*** Material for this task ***
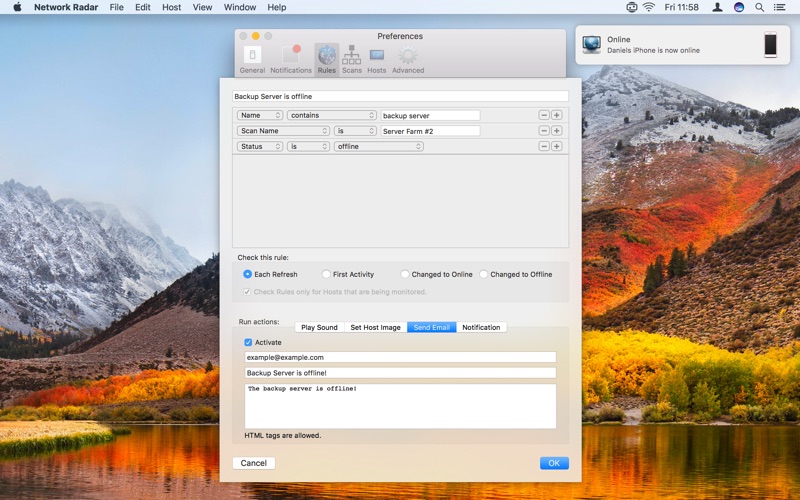Open the Notifications preferences pane
Screen dimensions: 800x500
(x=291, y=59)
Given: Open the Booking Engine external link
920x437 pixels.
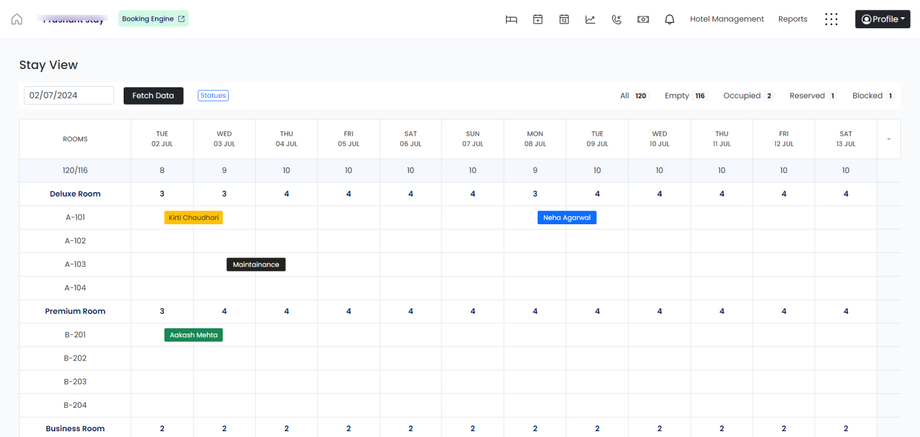Looking at the screenshot, I should (153, 19).
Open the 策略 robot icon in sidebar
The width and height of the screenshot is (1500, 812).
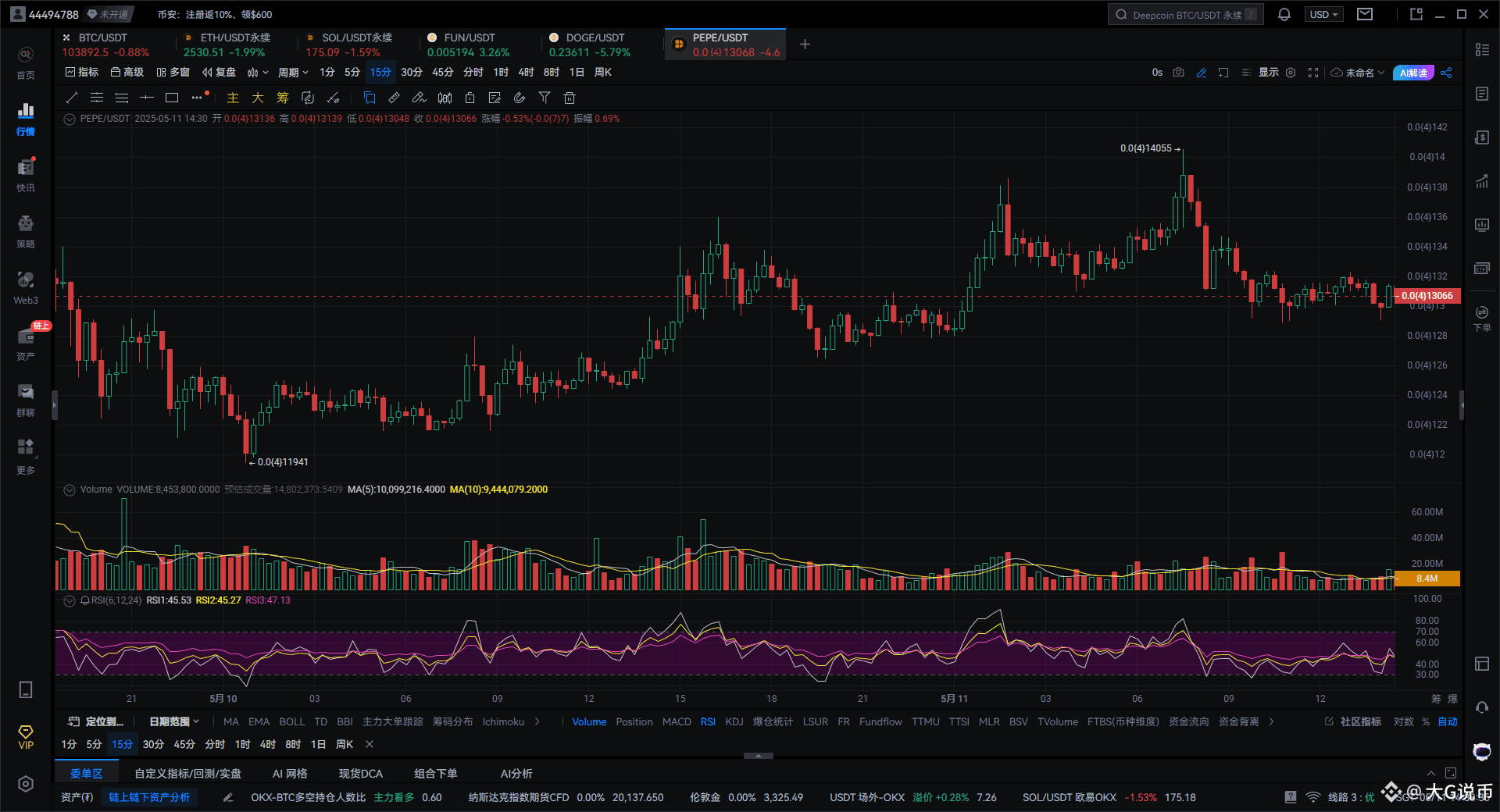pyautogui.click(x=26, y=231)
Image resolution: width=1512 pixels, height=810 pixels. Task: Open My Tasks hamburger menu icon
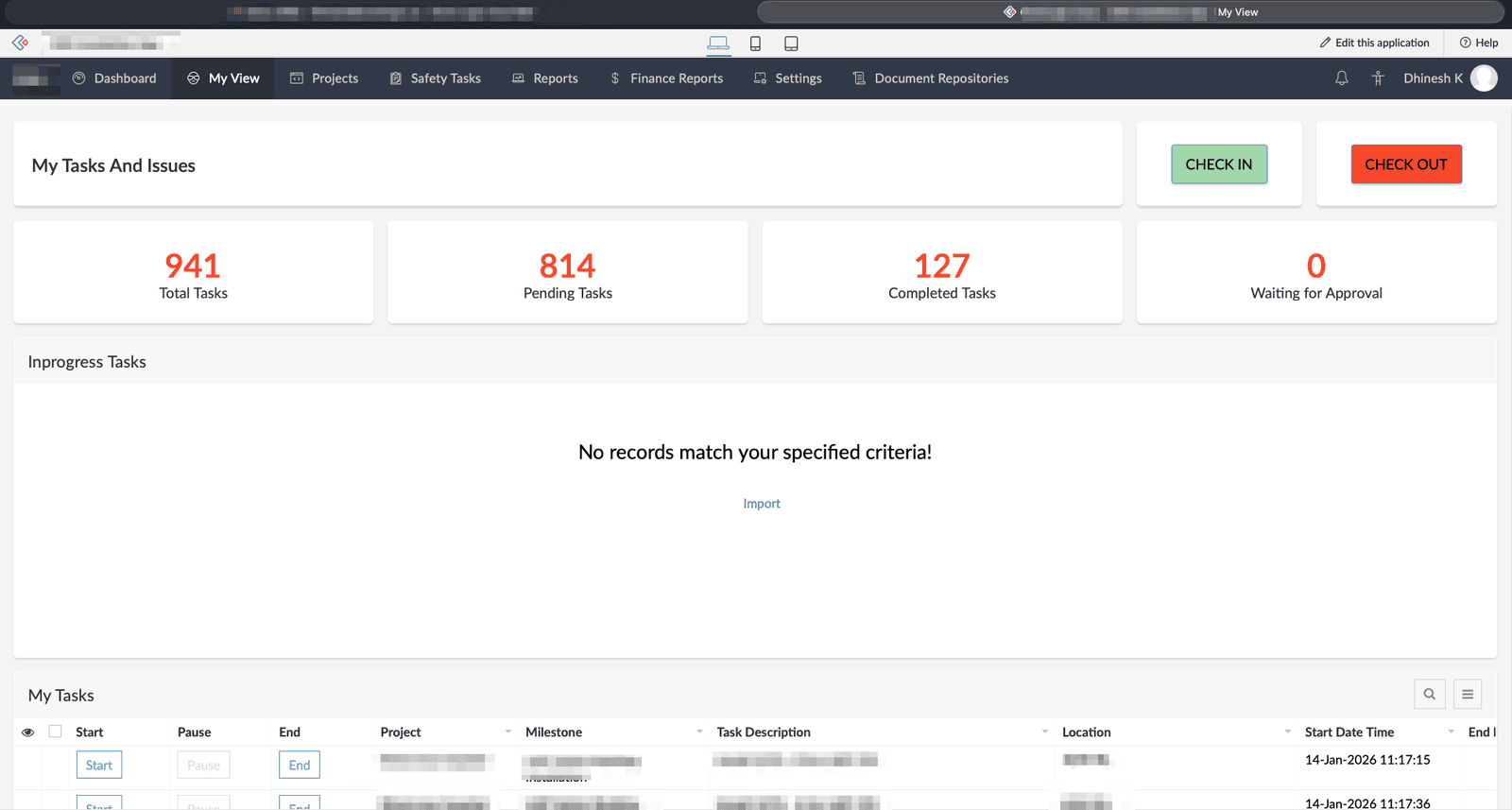tap(1467, 694)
***
• _What is being asked_
Beginning at the line containing "920x437 pixels.", restate every line through the end of the material above exactly; omit the pictures.

• _Solution below_
920x437 pixels.
Looking at the screenshot, I should (153, 19).
Open the 策略 robot icon in sidebar
The width and height of the screenshot is (1500, 812).
pyautogui.click(x=26, y=231)
Image resolution: width=1512 pixels, height=810 pixels. Task: Open My Tasks hamburger menu icon
tap(1467, 694)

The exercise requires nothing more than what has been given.